* YOUR INSTRUCTIONS:
The answer must consist solely of the line containing "Instruction: Click the Search" and every line after it in the records below, through the last, each reproduced exactly.

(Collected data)

:::::

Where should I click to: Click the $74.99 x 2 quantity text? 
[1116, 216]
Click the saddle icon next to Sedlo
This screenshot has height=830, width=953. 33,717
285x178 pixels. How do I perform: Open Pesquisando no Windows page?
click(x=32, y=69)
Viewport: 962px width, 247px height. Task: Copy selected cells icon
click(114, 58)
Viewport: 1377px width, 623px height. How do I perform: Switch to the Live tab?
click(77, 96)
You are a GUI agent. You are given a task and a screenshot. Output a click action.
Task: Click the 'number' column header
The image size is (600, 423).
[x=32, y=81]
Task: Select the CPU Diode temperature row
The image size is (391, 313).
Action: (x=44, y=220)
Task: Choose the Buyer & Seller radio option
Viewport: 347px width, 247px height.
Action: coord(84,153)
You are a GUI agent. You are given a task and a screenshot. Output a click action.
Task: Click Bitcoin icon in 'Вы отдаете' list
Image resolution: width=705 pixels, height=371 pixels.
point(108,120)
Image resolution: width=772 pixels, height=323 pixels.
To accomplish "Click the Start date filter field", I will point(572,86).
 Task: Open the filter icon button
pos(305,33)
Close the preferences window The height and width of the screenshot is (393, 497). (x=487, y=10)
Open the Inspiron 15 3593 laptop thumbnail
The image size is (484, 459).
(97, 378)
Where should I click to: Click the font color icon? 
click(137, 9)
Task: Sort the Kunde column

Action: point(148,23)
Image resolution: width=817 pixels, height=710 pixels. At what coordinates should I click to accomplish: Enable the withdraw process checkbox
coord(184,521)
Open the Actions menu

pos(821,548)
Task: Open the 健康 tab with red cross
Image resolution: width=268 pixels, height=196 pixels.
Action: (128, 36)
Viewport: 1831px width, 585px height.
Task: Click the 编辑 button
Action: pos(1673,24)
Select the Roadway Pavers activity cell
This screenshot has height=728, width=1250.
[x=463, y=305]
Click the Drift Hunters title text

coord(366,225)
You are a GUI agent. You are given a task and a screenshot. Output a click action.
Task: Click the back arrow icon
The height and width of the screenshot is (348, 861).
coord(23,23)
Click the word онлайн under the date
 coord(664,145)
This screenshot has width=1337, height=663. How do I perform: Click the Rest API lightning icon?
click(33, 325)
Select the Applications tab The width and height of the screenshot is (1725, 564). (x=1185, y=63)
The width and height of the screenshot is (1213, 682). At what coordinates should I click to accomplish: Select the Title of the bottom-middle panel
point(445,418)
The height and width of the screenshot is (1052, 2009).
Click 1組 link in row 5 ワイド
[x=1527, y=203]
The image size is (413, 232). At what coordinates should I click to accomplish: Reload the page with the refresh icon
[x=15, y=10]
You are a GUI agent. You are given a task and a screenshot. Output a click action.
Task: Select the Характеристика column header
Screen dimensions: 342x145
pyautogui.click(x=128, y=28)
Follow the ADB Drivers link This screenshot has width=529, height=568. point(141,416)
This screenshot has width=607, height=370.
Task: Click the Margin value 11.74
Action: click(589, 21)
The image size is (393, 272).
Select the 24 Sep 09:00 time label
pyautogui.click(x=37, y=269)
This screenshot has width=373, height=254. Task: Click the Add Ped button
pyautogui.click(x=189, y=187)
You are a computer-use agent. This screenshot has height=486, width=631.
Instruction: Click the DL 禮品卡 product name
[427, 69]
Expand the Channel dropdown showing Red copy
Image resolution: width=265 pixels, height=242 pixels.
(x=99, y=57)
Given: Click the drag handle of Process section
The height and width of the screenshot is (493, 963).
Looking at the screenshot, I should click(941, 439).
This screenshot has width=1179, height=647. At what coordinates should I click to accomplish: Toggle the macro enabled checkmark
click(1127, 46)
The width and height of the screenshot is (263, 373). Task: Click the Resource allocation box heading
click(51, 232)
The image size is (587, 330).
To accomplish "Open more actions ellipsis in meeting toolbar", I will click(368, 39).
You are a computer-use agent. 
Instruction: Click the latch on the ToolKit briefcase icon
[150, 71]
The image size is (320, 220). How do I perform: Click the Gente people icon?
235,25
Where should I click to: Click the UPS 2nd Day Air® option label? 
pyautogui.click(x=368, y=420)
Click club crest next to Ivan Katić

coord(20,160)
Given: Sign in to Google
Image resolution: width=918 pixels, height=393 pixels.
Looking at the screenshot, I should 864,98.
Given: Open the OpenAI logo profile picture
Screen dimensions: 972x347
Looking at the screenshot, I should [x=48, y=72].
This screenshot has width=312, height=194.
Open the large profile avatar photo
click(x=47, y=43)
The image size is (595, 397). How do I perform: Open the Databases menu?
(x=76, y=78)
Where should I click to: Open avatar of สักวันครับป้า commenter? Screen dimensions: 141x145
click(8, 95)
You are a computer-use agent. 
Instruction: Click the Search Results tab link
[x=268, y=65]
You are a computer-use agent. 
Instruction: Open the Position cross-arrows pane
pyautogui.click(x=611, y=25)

:::::

* TASK RESULT:
Instruction: Click the Search Results tab link
[x=268, y=65]
You are a computer-use agent. 
Instruction: Open the Position cross-arrows pane
pyautogui.click(x=611, y=25)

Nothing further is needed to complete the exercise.